Monitoring - Data sources

Introduction

Linux provides monitoring capabilities through various interfaces, allowing administrators to observe system performance and status. This article will explore the core monitoring data sources available in Linux kernel. Understanding these mechanisms is essential before diving into monitoring solutions like Zabbix or Prometheus.

The `/proc` virtual filesystem

The /proc filesystem is a virtual filesystem that doesn't exist physically on disk but is created in memory when the system boots up. It serves as an interface to kernel data structures, providing a wealth of information about the running OS.

Basic OS statistics in `/proc`

Process (PID) information

Each running process has its own directory in /proc, named after its Process ID. Inside these directories, you'll find files containing information about that process:

/proc/[PID]/status - Contains process state, memory usage, and other details
/proc/[PID]/cmdline - Command that started the process
/proc/[PID]/fd/ - Directory containing file descriptors
/proc/[PID]/maps - Memory maps of the process
/proc/[PID]/environ - Environment variables

For more information about process-specific files in /proc, see the Linux kernel documentation.

Monitoring

System-wide information

Several files provide system-wide statistics:

/proc/cpuinfo - Detailed information about CPU(s)
/proc/meminfo - Memory usage statistics
/proc/loadavg - System load averages
/proc/stat - Various system statistics including CPU utilization
/proc/diskstats - Disk I/O statistics
/proc/net/dev - Network interface statistics

Reading `/proc` files

Most /proc files can be read using standard utilities like cat, less, or grep. For example:

$ cat /proc/cpuinfo
$ cat /proc/meminfo | grep MemFree
$ cat /proc/loadavg

Calculating metrics from `/proc`

Many monitoring tools calculate derived metrics from raw /proc data. For example, CPU utilization percentage is calculated by comparing values from /proc/stat across time intervals:

Read CPU time values from /proc/stat
Wait a defined interval
Read values again
Calculate the difference in values
Determine percentages based on these differences

Here's a simplified example of calculating CPU usage:

# First reading
user1=$(awk '/^cpu / {print $2}' /proc/stat)
nice1=$(awk '/^cpu / {print $3}' /proc/stat)
system1=$(awk '/^cpu / {print $4}' /proc/stat)
idle1=$(awk '/^cpu / {print $5}' /proc/stat)
iowait1=$(awk '/^cpu / {print $6}' /proc/stat)
total1=$((user1 + nice1 + system1 + idle1 + iowait1))

# Wait 1 second
sleep 1

# Second reading
user2=$(awk '/^cpu / {print $2}' /proc/stat)
nice2=$(awk '/^cpu / {print $3}' /proc/stat)
system2=$(awk '/^cpu / {print $4}' /proc/stat)
idle2=$(awk '/^cpu / {print $5}' /proc/stat)
iowait2=$(awk '/^cpu / {print $6}' /proc/stat)
total2=$((user2 + nice2 + system2 + idle2 + iowait2))

# Calculate differences
total_diff=$((total2 - total1))
idle_diff=$((idle2 - idle1))

# Calculate CPU usage percentage
cpu_usage=$(( 100 * (total_diff - idle_diff) / total_diff ))
echo "CPU usage: $cpu_usage%"

Yes, we have complete bash script to check current usage, no more top !!!

`/sys` filesystem

The /sys filesystem (or interface) is another virtual filesystem that exposes kernel objects, device drivers, and their attributes. It's useful for hardware monitoring:

/sys/class/thermal/ - Temperature sensors
/sys/class/power_supply/ - Battery information
/sys/devices/system/cpu/ - CPU control information

Disk and Block Devices – `/sys/block/`

The /sys/block/ directory contains entries for all block devices, such as hard drives (sda, nvme0n1, etc.) and their partitions. These entries can give you detailed insights into the state and behavior of storage devices.

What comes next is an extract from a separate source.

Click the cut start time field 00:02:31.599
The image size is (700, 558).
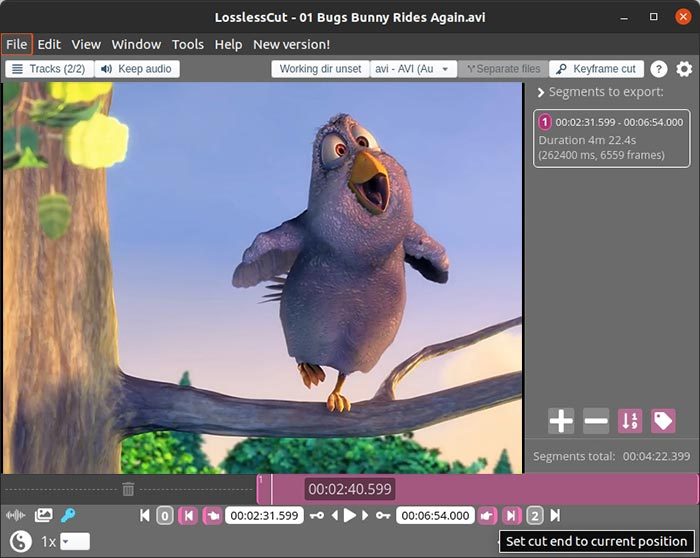pos(264,516)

Each device subdirectory (e.g. /sys/block/sda/) contains various files and subdirectories that provide:

a) I/O statistics

Located in /sys/block/<device_name>/stat, this file provides statistics such as reads, writes, sectors transferred, and I/O time.

Example:

cat /sys/block/sda/stat 
# Output: 12345 678 9101112 1314 151617 1819 2021222 2324 0 0 0

Each column (from kernel documentation) represents: 1. Reads completed 2. Reads merged 3. Sectors read 4. Time spent reading (ms) 5. Writes completed 6. Writes merged 7. Sectors written 8. Time spent writing (ms) 9. I/Os currently in progress 10. Time spent doing I/Os (ms) 11. Weighted time spent on I/Os (ms)

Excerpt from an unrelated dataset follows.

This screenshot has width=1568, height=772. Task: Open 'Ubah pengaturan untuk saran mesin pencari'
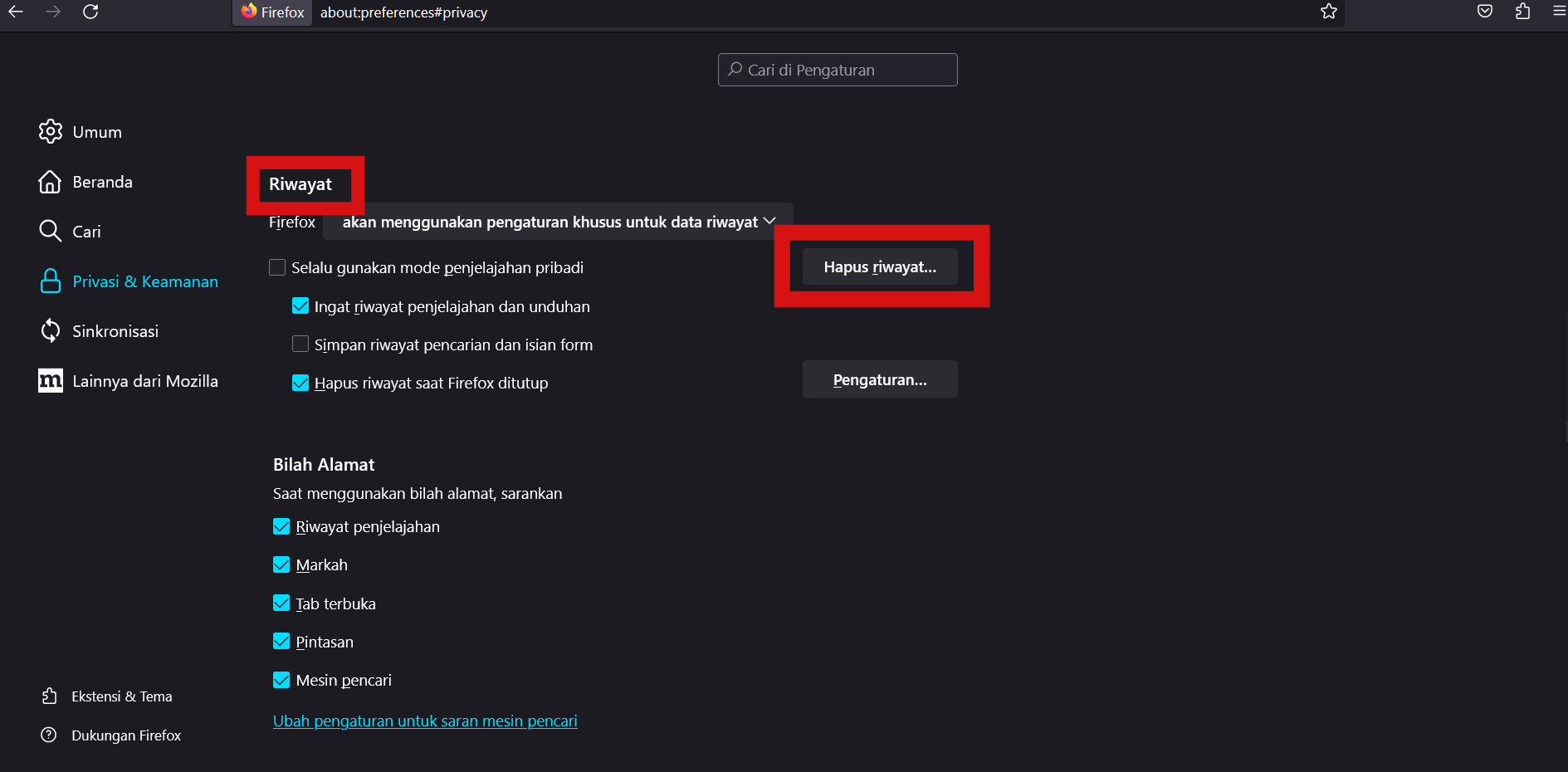(x=425, y=721)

These statistics are cumulative since boot and can be used to calculate disk throughput, latency, and usage over time.

b) rotational vs non-rotational

Located in /sys/block/<device_name>/queue/rotational, this file indicates whether a device is a traditional spinning HDD (1) or an SSD (0).

Example:

cat /sys/block/sda/queue/rotational 
# Output: 1 → means spinning disk

This can help optimize I/O scheduling strategies in the kernel or monitoring tools.

c) I/O scheduler

Located in /sys/block/<device>/queue/scheduler, this file lists available I/O schedulers and highlights the active one in brackets.

Example:

cat /sys/block/sda/queue/scheduler 
# Output: none [mq-deadline] kyber bfq

To change the scheduler (e.g., to bfq):

echo bfq | tee /sys/block/sda/queue/scheduler

Note: Changing I/O scheduler in this way is preserved only until reboot. To make this avaliable also after reboot you need to change this configuration in GRUB or through udev. NVMe/SSD usually has its own built-in scheduler.

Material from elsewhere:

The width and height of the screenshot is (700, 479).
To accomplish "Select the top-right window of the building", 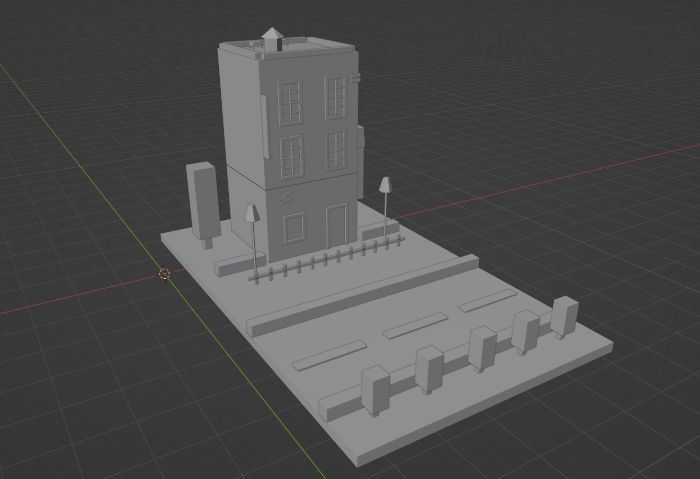I will pos(336,97).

d) Device information and topology

Located in: * /sys/block/<device>/device/ – Contains udev attributes and hardware-specific details * /sys/block/<device>/queue/logical_block_size – Logical block size in bytes * /sys/block/<device>/queue/physical_block_size – Physical block size (important for SSDs)

Other important `/sys` directories

Power Management – `/sys/power/`

Contains system-wide power management settings:

cat /sys/power/state          # Shows available sleep states
cat /sys/power/disk           # Shows disk power management mode

CPU Information – `/sys/devices/system/cpu/`

Provides detailed CPU information and control:

# CPU topology
ls /sys/devices/system/cpu/cpu0/topology/

# CPU frequency information
cat /sys/devices/system/cpu/cpu0/cpufreq/scaling_cur_freq

# CPU governor (power management)
cat /sys/devices/system/cpu/cpu0/cpufreq/scaling_governor

Network Interfaces – `/sys/class/net/`

Contains information about network interfaces:

# Get interface status (up/down)
cat /sys/class/net/eth0/operstate

# Check interface speed
cat /sys/class/net/eth0/speed

# MAC address
cat /sys/class/net/eth0/address

The /sys filesystem is a powerful kernel interface for both monitoring and configuring hardware at a low level. When it comes to disks, /sys/block provides real-time access to I/O performance metrics, scheduling, and device characteristics. Tools such as iostat, udevadm, and smartctl often use this data behind the scenes.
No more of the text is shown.